- [Task input]
BEGIN
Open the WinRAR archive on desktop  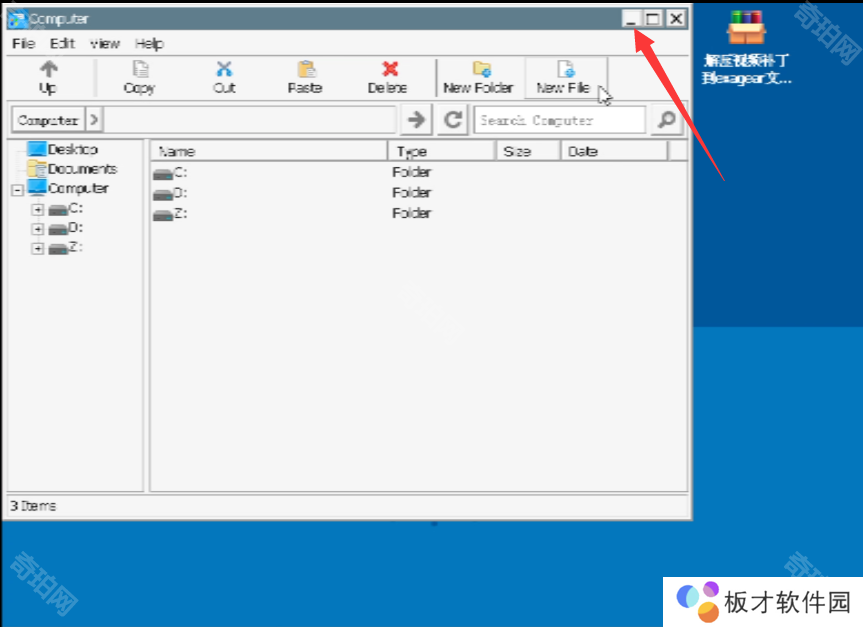(x=746, y=30)
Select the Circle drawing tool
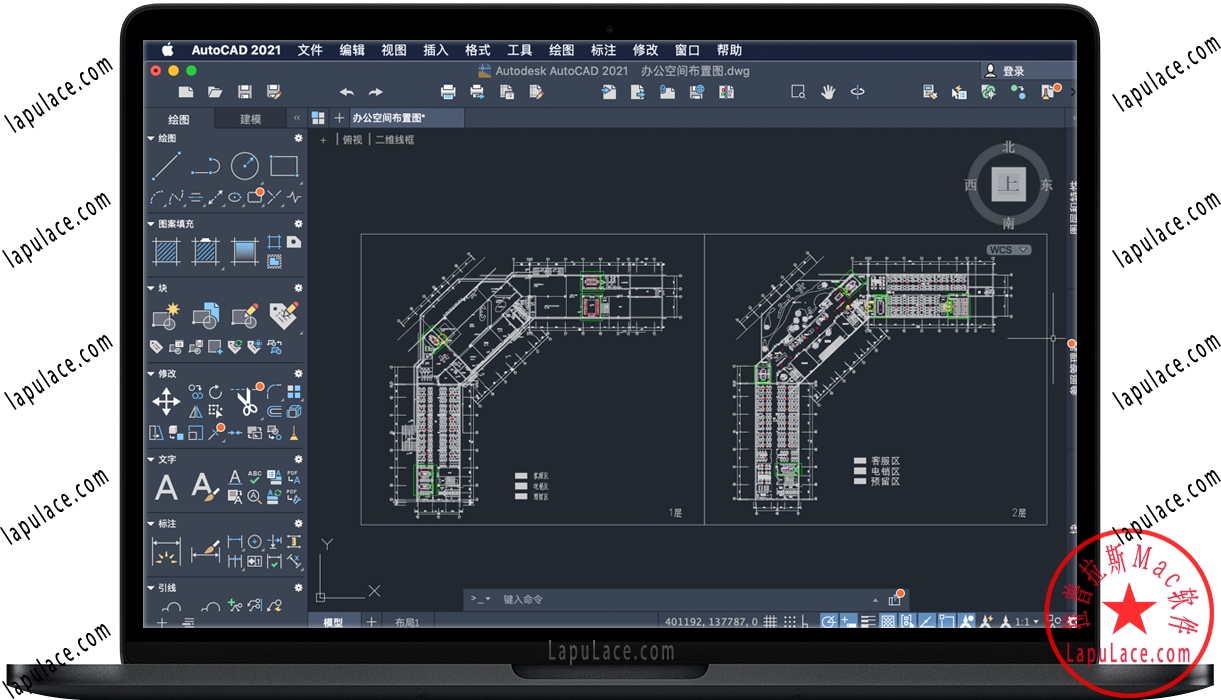1221x700 pixels. pos(244,166)
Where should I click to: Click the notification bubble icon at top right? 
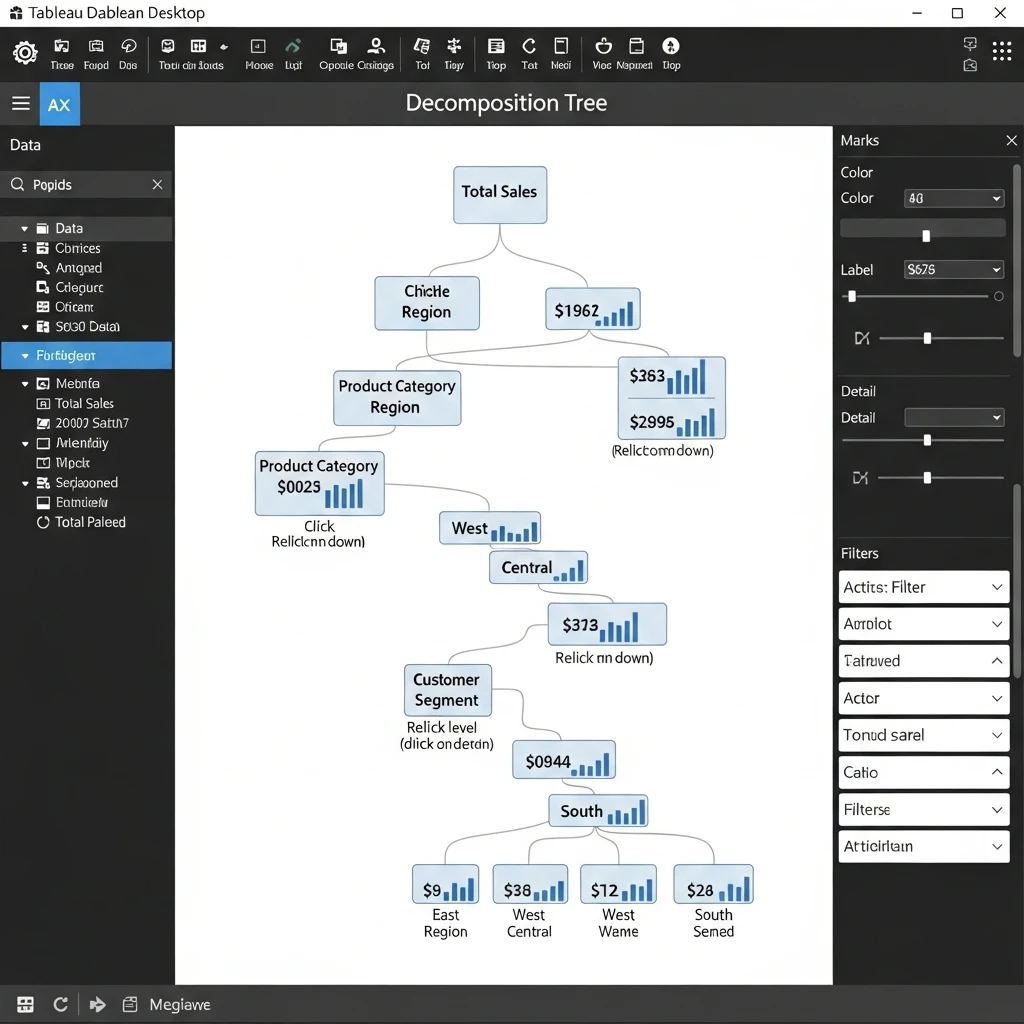click(x=968, y=44)
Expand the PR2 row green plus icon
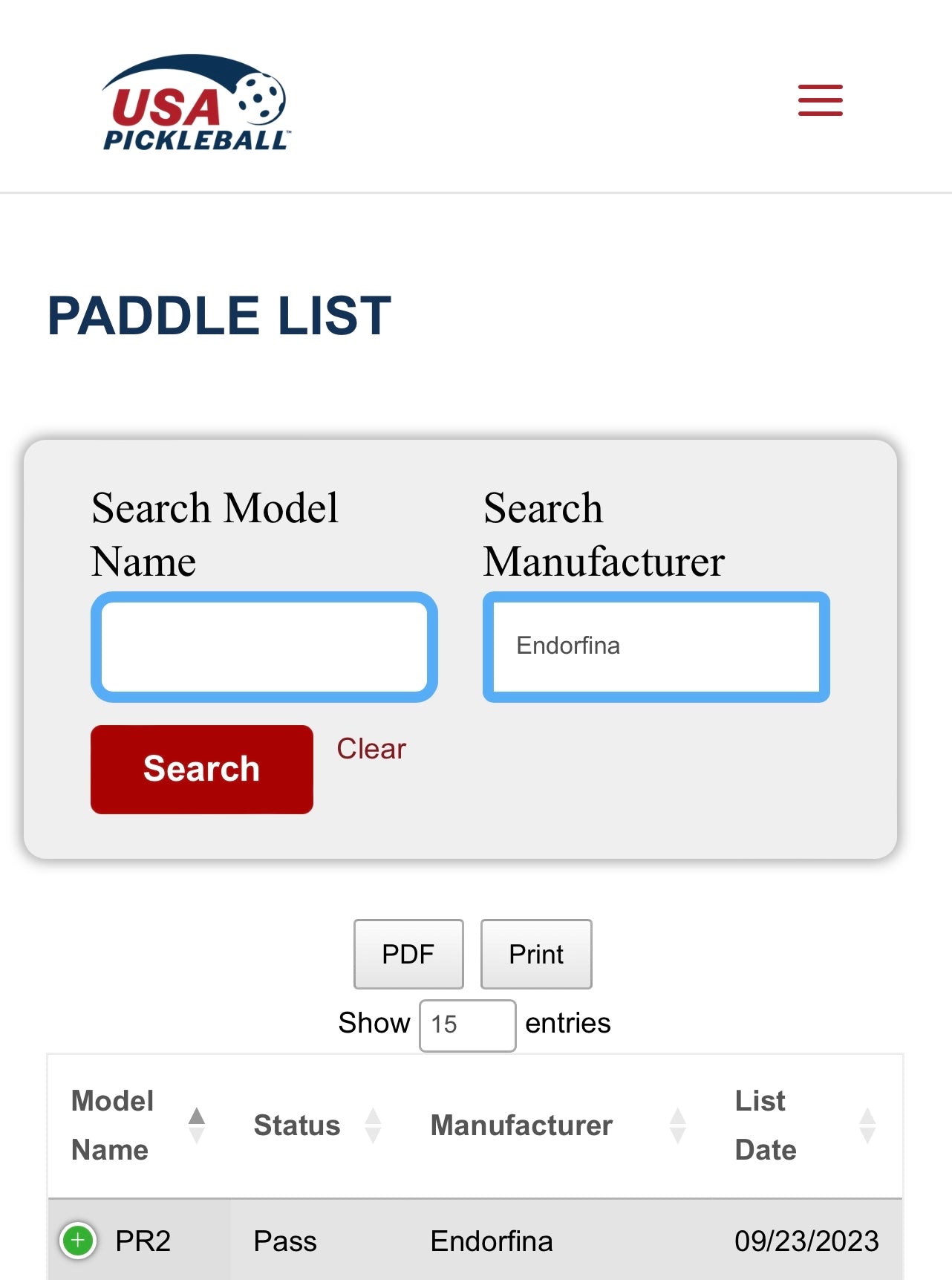This screenshot has width=952, height=1280. pyautogui.click(x=78, y=1240)
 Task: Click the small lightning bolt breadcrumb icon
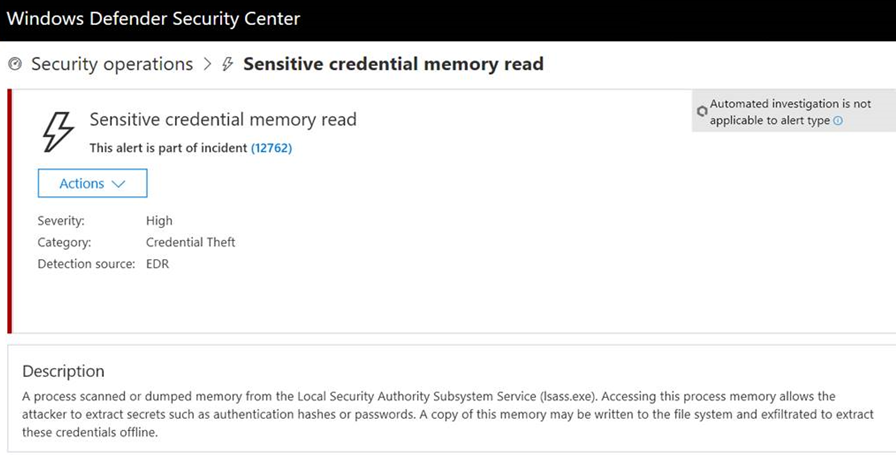click(x=228, y=65)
END
- [Action item] Could you restate exactly the lines from the line containing "Select the Circle drawing tool" through the end of the listing, both ends included and nothing else, leaving the images out?

- [Answer area]
Select the Circle drawing tool
1221x700 pixels. pos(244,166)
Where should I click to: Click the notification bubble icon at top right? 
click(x=968, y=44)
Expand the PR2 row green plus icon
This screenshot has width=952, height=1280. pyautogui.click(x=78, y=1240)
 Task: Click the small lightning bolt breadcrumb icon
click(x=228, y=65)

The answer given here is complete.